Tard dans la nuit (tome 1) - La révolte
de Jean-Blaise Djian et VoRo
Vents d'ouest - Turbulences 2004 /  8.99 €- 58.88  ffr. / 48 pages
ISBN : 2-7493-0134-3
FORMAT : 23 x 30 cm

Enquête lente au Québec

A priori, l’intrigue est bien trouvée. Tout se passe dans un gros village de l’Est du Québec, Nid-de-Roche, auquel on accède en passant par le «tunnel de la superstition». Un jour, un étranger arrive. Il vient de Québec. Une femme l’a appelé au secours… Le lecteur, lui, ne le voit guère dans ce premier tome, mais on en parle beaucoup.

Simultanément, plusieurs meurtres ont lieu : celui d’une prostituée, celui d’un gamin, celui du maire enfin – qui est également le principal pourvoyeur d’emplois du village… Le shérif chargé de l’enquête, Emile, n’est pas né ici ; mais il y a vécu adolescent. Il a même été amoureux de la belle Johanna, la femme de feu le maire («j’ai traîné pas mal de sentiments humides pour elle, adolescent»). Toutes ces histoires le perturbent pas mal, et cet ancien alcoolique se remet à boire, par petites doses.

Tout tourne autour des orphelins du village, si peu remarquables aux yeux des autres qu’ils ne sont même pas comptés dans le recensement. C’est le maire qui a fait venir ces enfants, pour travailler dans les mines qu’il possède. On se doute, très vite, que des fils secrets nouent étroitement les habitants du village, et les opposent aux orphelins. On se doute aussi que l’étranger, qui vit avec ces derniers, a quelque chose à voir dans tout ça. On se doute enfin que la belle Johanna, qui a adopté l’un des orphelins, plus qu’impliqué dans deux des trois meurtres, n’est pas innocente.

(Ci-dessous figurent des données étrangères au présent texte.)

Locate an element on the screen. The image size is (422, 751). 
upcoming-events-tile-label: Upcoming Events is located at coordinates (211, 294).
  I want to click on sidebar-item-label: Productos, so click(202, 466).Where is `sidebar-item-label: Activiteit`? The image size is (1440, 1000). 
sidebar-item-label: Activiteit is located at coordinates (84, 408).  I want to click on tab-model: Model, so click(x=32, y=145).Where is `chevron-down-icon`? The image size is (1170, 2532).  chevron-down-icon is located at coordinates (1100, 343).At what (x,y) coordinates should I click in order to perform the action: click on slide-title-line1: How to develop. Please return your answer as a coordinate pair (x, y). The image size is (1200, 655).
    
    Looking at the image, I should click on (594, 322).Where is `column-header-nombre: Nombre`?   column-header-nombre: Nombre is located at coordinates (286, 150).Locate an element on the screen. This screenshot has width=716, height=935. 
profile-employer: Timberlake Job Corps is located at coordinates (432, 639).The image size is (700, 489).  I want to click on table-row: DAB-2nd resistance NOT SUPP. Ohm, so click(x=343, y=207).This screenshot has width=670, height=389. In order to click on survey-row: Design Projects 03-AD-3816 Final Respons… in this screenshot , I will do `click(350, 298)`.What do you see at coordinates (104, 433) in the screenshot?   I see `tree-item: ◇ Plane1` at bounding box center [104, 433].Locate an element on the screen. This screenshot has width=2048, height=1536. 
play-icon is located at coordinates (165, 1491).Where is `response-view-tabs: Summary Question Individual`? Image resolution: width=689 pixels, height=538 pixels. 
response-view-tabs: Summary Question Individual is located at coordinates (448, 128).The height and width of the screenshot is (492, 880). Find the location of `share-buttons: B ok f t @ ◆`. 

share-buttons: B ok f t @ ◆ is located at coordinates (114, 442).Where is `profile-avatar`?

Le Québécois VoRo est un dessinateur très talentueux. Les visages des personnages sont particulièrement expressifs et l’on regrette juste qu’il ne s’adonne pas davantage au dessin de paysages. Le peu qu’il nous laisse entrevoir d’un Québec nocturne et inquiétant est admirable. Le scénario est construit sur une bonne idée – cette histoire incroyable et vraie d’exploitation des orphelins dans les mines et, parallèlement, ce qu’on devine sur la consanguinité qui frappe les habitants du village. Mais il est loin d’être convaincant, et l’on est déçu par l’absence de suspense. Le lecteur, qui voit tout à travers les yeux du shérif Emile, a bien du mal à adhérer à ses étonnements successifs. En particulier, on ne voit pas bien ce qui le pousse à songer avec un air pénétré : «Ainsi donc, Firmin ne serait pas le fils de Johanna ?» – alors qu’il vient de demander à Johanna : «Et qui est la mère de Firmin ?»… Il est pénible pour le lecteur d’avoir systématiquement un temps d’avance sur l’enquêteur. C’est bien dommage, car ce défaut de rythme dans la narration empêche Tard dans la nuit – en tous cas pour l’instant – d’être une réussite.